══ Dataset entries ══

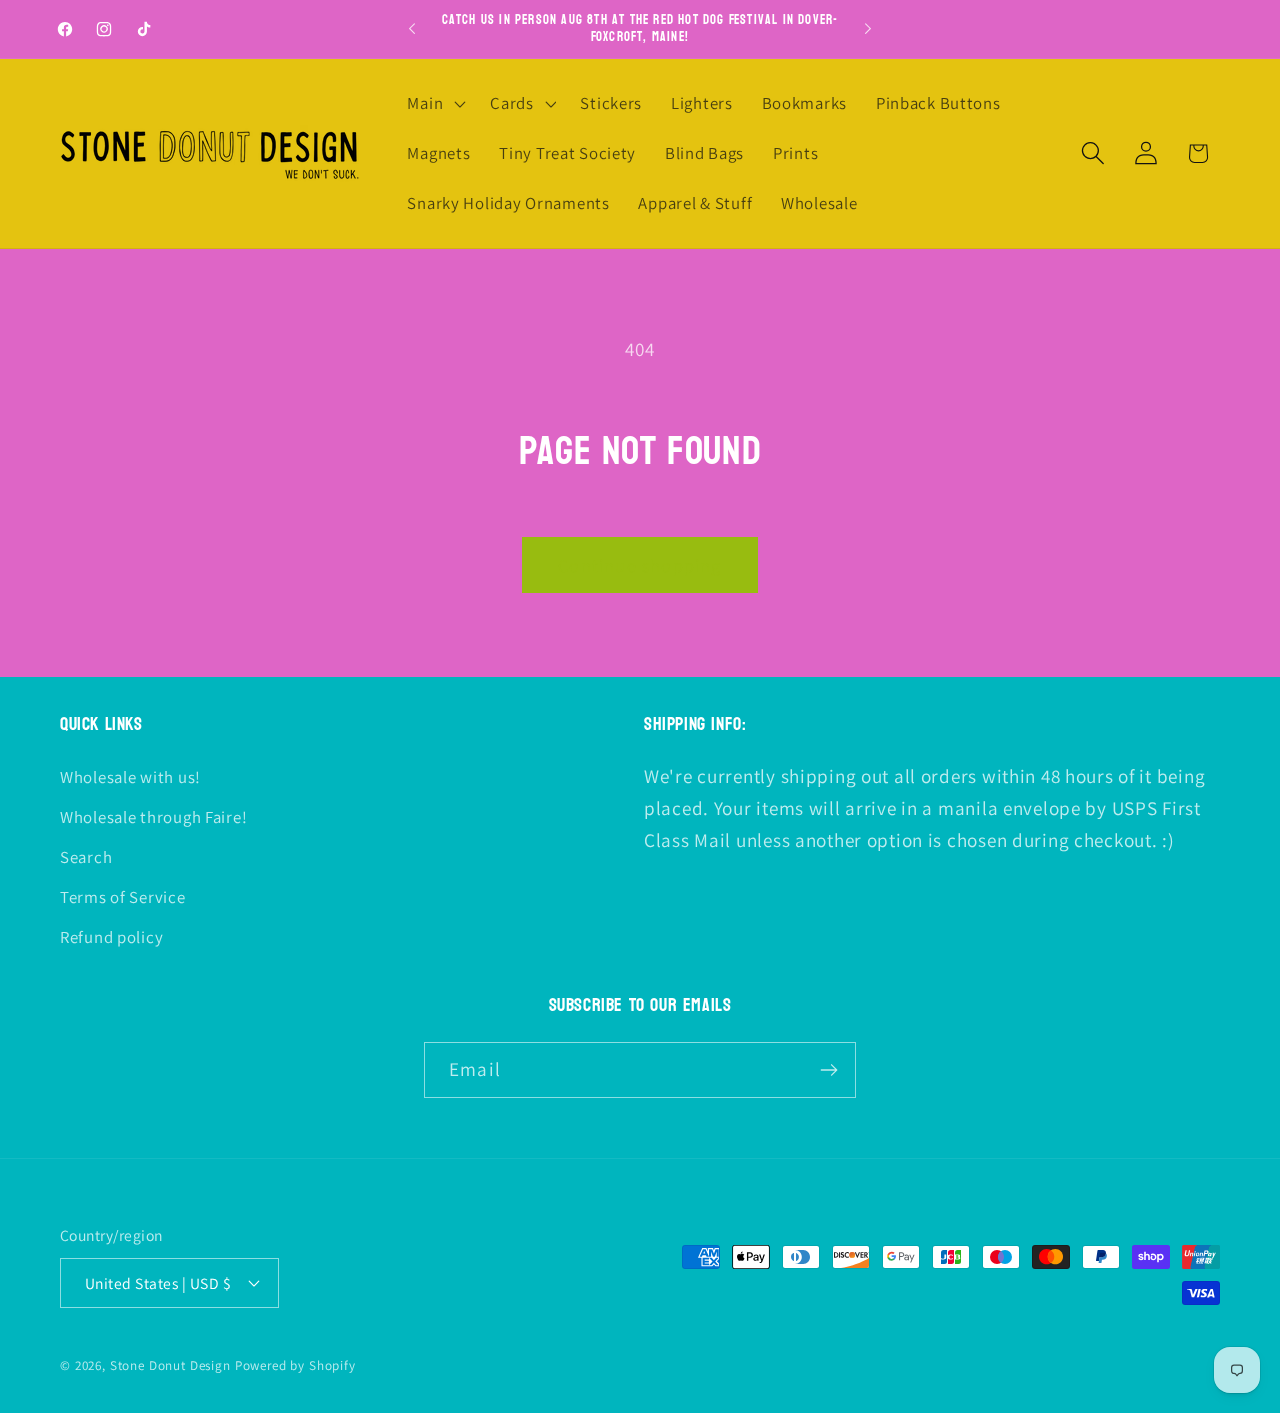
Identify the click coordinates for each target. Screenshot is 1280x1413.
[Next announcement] (868, 29)
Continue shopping (639, 565)
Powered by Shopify (295, 1365)
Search (86, 857)
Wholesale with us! (130, 777)
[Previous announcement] (412, 29)
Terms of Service (123, 897)
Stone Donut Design (170, 1365)
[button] (434, 104)
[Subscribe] (828, 1070)
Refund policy (111, 937)
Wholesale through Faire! (153, 817)
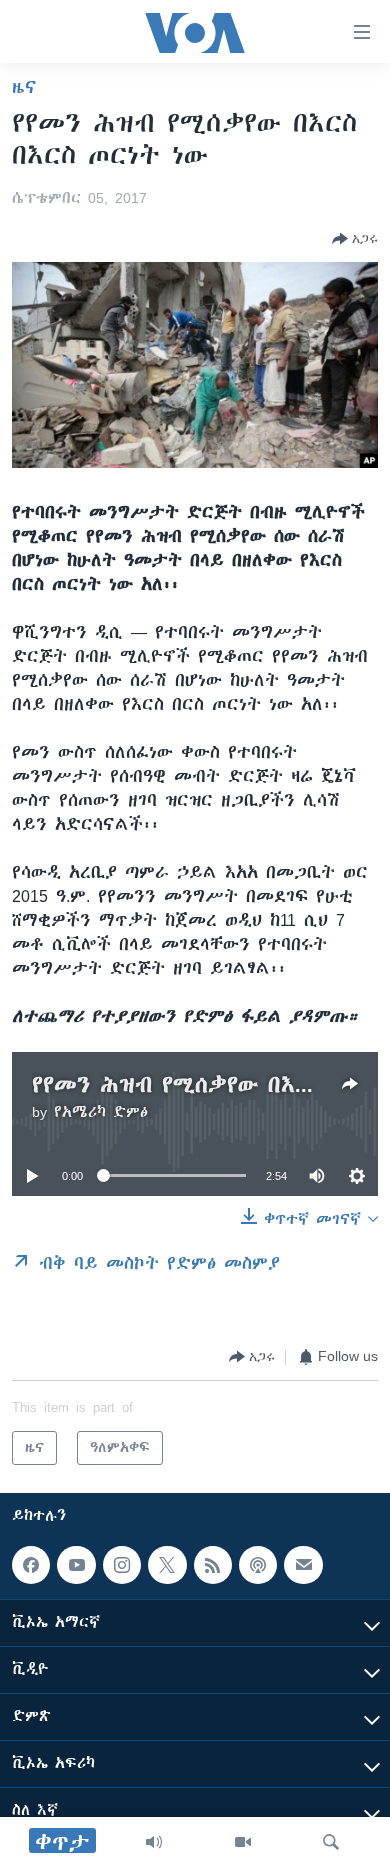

═══

• Exercise details: Print every line of the listing exactly, please, and leave the images out.

• Written reply:
Identify the click coordinates for each target. Screenshot is 1280x1413.
[Next announcement] (868, 29)
Continue shopping (639, 565)
Powered by Shopify (295, 1365)
Search (86, 857)
Wholesale with us! (130, 777)
[Previous announcement] (412, 29)
Terms of Service (123, 897)
Stone Donut Design (170, 1365)
[button] (434, 104)
[Subscribe] (828, 1070)
Refund policy (111, 937)
Wholesale through Faire! (153, 817)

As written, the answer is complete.